I devoured my plate of Shakshuka and ran back to the buffet to grab several cheese bourekas before anyone else could get there. My friends smiled at my “gimme-all-the-yummy-food” attack and suggested I stroll to the Hatikva market to sample other types of Mizrahi foods at a relatively low cost. Eager for more foods like the breakfast I had gobbled down at warp speed, I got my backpack and set off immediately in the direction, the concierge pointed towards “Shuk Hatikva” – the Hatikva Market
​I entered Shuk Hatikva looking for tasty snacks, and I left full to the brim with a complete experience that excited all my senses. The feel is one of a genuine and authentic market where you can pick up great bargains and absorb knowledge regarding the local community and Middle-Eastern or “Mizrahi” Israeli culture in a fanfare of spices, melodious loud voices and striking, fresh, local produce.

Located in the southeast area of Tel Aviv and established in the 1930s in the Hatikva Neighbourhood, “Shuk Hatikva” is one of the city’s older markets. Due to the centrality of Shuk HaCarmel, the more well-known and popular market on Allenby, Shuk Hatikva has also avoided the hipster, bohemian vibe that permeates other more chic markets in the city .
The side streets and main road of the market, Etzel, are brimming with unique items, and you can almost hear the clash of Eastern and Western civilizations knocking into each other with selfie sticks and phone chargers packed in between stands overflowing with nuts, spices and coffee – tradable goods with a history as far back as the Nabateans.
The reality of street life in Hatikva is that nothing is out of place in this market, and everything is negotiable.
Where else can you find someone selling live parrots as pets next to breaded chicken fillets?
Enriched by its lack of predictability, the tempo of Shuk Hatikva is edgy and distinctive.
As you enter the stalls and the shops, be prepared to face questioning and sporty bartering over everything. In a country where “How much do you earn?” is a legitimate question to a complete stranger, no question seems taboo and haggling is a part of the experience. If you don’t enjoy bartering, I think it’s safe to say you are in the wrong place, even the wrong country. Negotiating over prices courses through every Israeli’s blood and provides a fascinating and comical street theatre for tourists and locals alike. Haggling is not only appreciated but also enjoyed – so jump in whenever you are ready !

Try something spiritual

Aside from the high quality and cheap fruit and vegetables, the delicious breads and snacks, the amber composed of pickled mangoes and the incredibly suspect fish being sold, don’t miss out on the more mystical trinkets and charms available. Apart from pictures of great spiritual leaders, a spice called “Bahur” is for sale at several spice stores across the Shuk. Bahur is burned like incense to ward off the “evil eye” and costs 15 shekels for 100 grams.

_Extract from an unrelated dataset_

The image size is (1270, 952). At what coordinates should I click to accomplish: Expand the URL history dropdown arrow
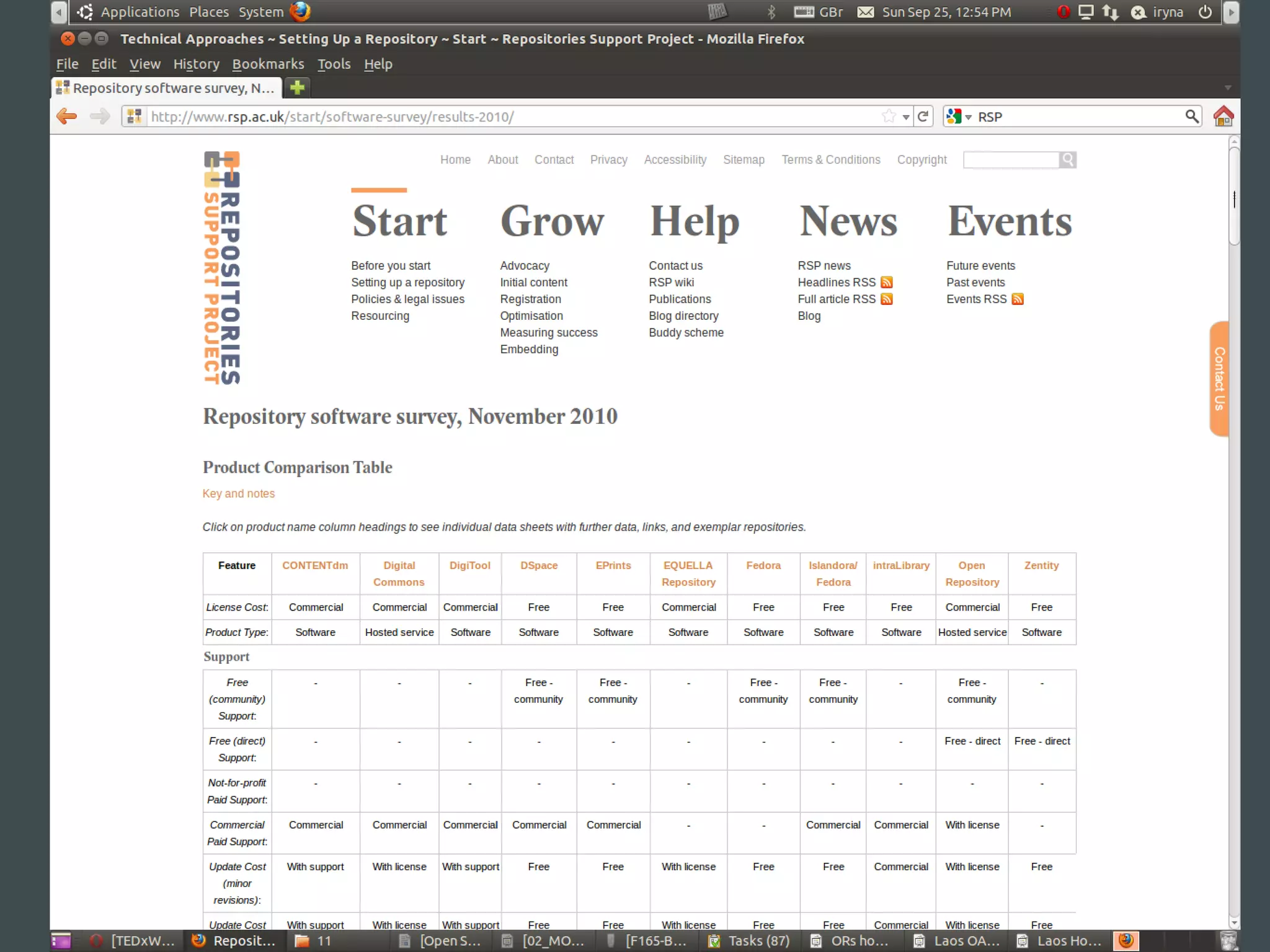906,117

Try something highly edible

I strongly recommend the Suluf bakery, a sit down or stand-around restaurant within the shuk itself, serving beer from 10am (my kind of place) with a uniquely Yeminite menu complete with jachnun, lohuh and kubana. The atmosphere is jovial, the music is loud, and the food is hearty.

Try something cheap

Grab a cup of limonada for a mere 2 shekels, or its bright green alternative which the vendor just called “Fruit drink.”

Try something genuine

If you want to test out a real Israeli market in action, Shuk Hatikva is the place to be. Trade in a morning drinking lattes at the beach for a rough and ready Israeli “happening.”
The market is open every day, apart from Saturday officially from 10am, actually from around 9.30 through the early evening.